Tout contrat d'assurance de la protection juridique stipule explicitement au moins que :

1° L'assuré a la liberté de choisir, lorsqu'il faut recourir à une procédure judiciaire, administrative ou arbitrale, un avocat ou toute autre personne ayant les qualifications requises par la loi applicable à la procédure pour défendre, représenter et servir ses intérêts et, dans le cas d'un arbitrage, d'une médiation ou d'un autre mode non judiciaire reconnu de règlement des conflits, une personne ayant les qualifications requises est désignée à cette fin.

2° Chaque fois que surgit un conflit d'intérêt avec son assureur, l'assuré a la liberté de choisir, pour la défense de ses intérêts, un avocat ou, s'il le préfère, toute autre personne ayant les qualifications requises par la loi applicable à la procédure ».

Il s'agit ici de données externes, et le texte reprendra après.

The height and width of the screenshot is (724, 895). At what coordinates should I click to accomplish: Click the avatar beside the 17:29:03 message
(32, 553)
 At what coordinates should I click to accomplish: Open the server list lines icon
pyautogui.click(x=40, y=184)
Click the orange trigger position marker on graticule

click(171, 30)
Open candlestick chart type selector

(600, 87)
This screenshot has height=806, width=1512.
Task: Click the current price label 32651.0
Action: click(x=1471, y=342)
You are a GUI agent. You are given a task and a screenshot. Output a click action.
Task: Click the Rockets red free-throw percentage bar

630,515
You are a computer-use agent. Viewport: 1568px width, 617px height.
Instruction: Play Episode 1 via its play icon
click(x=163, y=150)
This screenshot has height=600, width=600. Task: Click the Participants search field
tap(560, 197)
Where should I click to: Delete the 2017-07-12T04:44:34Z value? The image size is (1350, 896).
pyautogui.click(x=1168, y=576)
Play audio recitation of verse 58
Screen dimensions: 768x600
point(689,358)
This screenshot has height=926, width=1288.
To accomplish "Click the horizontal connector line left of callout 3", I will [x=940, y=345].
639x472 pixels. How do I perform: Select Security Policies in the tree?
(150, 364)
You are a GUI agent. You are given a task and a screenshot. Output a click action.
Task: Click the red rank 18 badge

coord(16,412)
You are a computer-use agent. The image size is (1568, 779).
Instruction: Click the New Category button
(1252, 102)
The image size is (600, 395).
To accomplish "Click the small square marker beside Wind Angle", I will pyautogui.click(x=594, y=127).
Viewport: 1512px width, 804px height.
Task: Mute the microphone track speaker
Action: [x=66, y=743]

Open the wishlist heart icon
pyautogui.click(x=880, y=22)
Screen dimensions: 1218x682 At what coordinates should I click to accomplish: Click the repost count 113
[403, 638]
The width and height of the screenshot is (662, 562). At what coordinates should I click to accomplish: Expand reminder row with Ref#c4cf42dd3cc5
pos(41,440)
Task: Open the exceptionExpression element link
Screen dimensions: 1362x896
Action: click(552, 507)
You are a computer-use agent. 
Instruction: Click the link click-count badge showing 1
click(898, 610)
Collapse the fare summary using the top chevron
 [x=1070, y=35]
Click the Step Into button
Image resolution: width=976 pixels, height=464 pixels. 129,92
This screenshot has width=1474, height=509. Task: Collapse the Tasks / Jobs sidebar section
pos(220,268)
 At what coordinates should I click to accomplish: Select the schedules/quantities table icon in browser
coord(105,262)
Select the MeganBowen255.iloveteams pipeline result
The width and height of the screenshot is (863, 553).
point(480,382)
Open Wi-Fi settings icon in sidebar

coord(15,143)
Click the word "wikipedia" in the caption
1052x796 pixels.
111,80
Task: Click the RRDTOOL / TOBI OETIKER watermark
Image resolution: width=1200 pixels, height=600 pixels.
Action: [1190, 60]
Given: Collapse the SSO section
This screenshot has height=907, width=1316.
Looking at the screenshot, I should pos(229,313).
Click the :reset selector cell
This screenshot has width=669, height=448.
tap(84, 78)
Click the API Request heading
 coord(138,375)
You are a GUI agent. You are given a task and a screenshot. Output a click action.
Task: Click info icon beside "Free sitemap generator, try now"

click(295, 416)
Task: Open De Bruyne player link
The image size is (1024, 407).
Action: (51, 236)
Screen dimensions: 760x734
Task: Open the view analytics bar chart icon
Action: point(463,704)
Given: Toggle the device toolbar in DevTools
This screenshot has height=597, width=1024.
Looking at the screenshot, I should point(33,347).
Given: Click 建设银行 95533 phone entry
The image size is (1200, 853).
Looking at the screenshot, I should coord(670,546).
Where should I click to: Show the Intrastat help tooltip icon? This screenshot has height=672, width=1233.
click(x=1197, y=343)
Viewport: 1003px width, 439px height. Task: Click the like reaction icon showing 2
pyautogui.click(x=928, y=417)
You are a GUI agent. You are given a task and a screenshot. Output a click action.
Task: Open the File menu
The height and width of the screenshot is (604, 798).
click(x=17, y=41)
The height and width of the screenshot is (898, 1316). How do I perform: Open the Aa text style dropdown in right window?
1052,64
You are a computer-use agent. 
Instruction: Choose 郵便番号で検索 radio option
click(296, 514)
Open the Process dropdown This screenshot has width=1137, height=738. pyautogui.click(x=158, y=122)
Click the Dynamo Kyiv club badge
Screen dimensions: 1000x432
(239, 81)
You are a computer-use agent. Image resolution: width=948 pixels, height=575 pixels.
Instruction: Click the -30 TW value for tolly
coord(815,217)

L'O.B.F.G. relève encore que ce principe du libre choix de l'avocat est souligné dans la circulaire que la C.B.F.A. (devenue depuis la F.S.M.A.) a consacrée le 19 octobre 2010 à l'assurance protection juridique, et que l'importance de ce principe a également été rappelée dans le protocole d'accord qui a été signé le 3 novembre 2011 entre les assureurs de protection juridique affiliés à Assuralia, l'O.V.B. et l'O.B.F.G.
8. En l'espèce, l'O.B.F.G. est d'avis que la pratique mise en oeuvre par Arag au travers des conditions de couverture de son produit LegalU constitue une violation du principe de liberté du choix de l'avocat et, dès lors, une pratique contraire aux usages honnêtes du marché devant être censurée par le juge des cessations.
Selon l'O.B.F.G., en offrant un double avantage financier aux assurés qui acceptent de recourir à un avocat faisant partie du pool d'avocats constitué par elle, Arag porte atteinte (fût-ce de manière indirecte) au principe de liberté de choix de l'assuré.
Il soutient que ce double avantage financier constitue un incitant économique qui conduit l'assuré à ne pas faire appel à l'avocat de son choix, mais à limiter ce choix à un avocat faisant partie des avocats présélectionnés par la compagnie Arag.
L'O.B.F.G. en conclut que le choix de l'assuré est donc orienté et, partant, biaisé. Dès lors, il estime qu'il est établi que le double avantage financier offert par Arag porte atteinte au principe du libre choix de l'avocat imposé par l'article 156 de la loi du 4 avril 2014.
9. En défense, Arag soutient tout d'abord que seuls 5 pour cent des sinistres ouverts auprès de ses services dépasseraient le plafond standard de la couverture qu'elle offre, à savoir 20.000,00 euros. Elle en déduit que dans 95 pour cent des cas, ses assurés ont « toute l'initiative de désigner l'avocat de [leur] choix ».
À juste titre, l'O.B.F.G. réplique que le taux de satisfaction atteint importe peu, dès lors que la question soumise au juge des cessations est une question de principe et non un calcul économique.
10. De même, le fait que, par sa politique d'assurance, Arag entend favoriser la résolution des litiges à l'amiable est sans pertinence pour juger de l'éventuelle violation du principe du libre choix de l'avocat.
11. Arag fait ensuite valoir que le fait de dresser une liste d'avocats n'est pas illégal. Elle se réfère à la circulaire précitée de la F.S.M.A., laquelle dispose notamment

« S'il le demande expressément l'assuré peut choisir un avocat dans une liste fournie par l'assureur (...) ».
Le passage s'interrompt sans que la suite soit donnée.